Japan defense chief looks to boost defense capabilities “drastically”

A meeting of foreign ministers of NATO member and allied states will take place on Wednesday and Thursday. The ministerial will gather officials of Australia, Finland, Georgia, Japan, Korea, New Zealand, Sweden and Ukraine.

Japan’s defense minister said Monday his ministry will consider requesting a larger budget for the next fiscal year to strengthen defense capabilities “drastically”….

Defense Minister Nobuo Kishi said in an interview with Kyodo News that the ministry will go ahead with discussions on a controversial plan that would allow Japan, which has long held an exclusively defense-oriented policy under its war-renouncing Constitution, to acquire so-called enemy base strike capabilities.

“The defense budget is a major indicator that shows the nation’s will,” Kishi said. “We want to ensure a budget that is enough to strengthen our defense capabilities drastically” for the fiscal year through March 2024.

Japan’s defense budget for the current fiscal year to March 2023 totaled 5.4 trillion yen ($44 billion), setting a record high for the eighth consecutive year and up 1.1 percent from the initial budget in the previous year.
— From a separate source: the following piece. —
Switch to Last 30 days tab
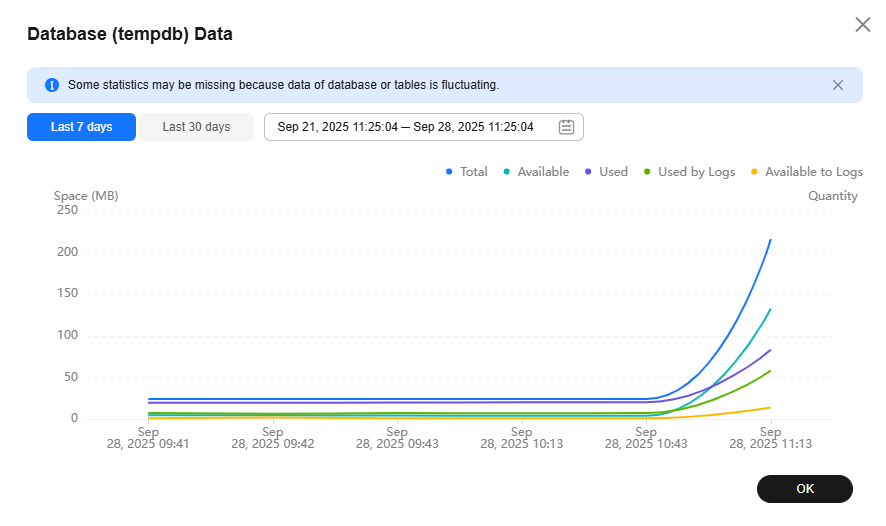 click(196, 127)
It increased for the 10th year in a row, and corresponds to about 1 percent of the country’s gross domestic product.

Germany made a policy shift to increase defense expenditures to 2 percent of its GDP, the target for each North Atlantic Treaty Organization member, following Moscow’s aggression on Ukraine.

“Our country must think (about a similar move) as well,” Kishi said.


The minister’s remarks reflect Tokyo’s sense of urgency to counter Beijing’s claims of sovereignty over the Senkaku Islands, a group of uninhabited islets under the control of Japan in the East China Sea….


Kishi said it is important to work together with the international community to deter China and to keep military emergencies in the Taiwan Strait from occurring.

Still, Japan should have capabilities such as to strike an enemy base to beef up deterrence so potential enemies believe they will have to “pay a price for attacking” the country, Kishi said.

Prime Minister Fumio Kishida has said the government will “examine all options necessary for national defense.”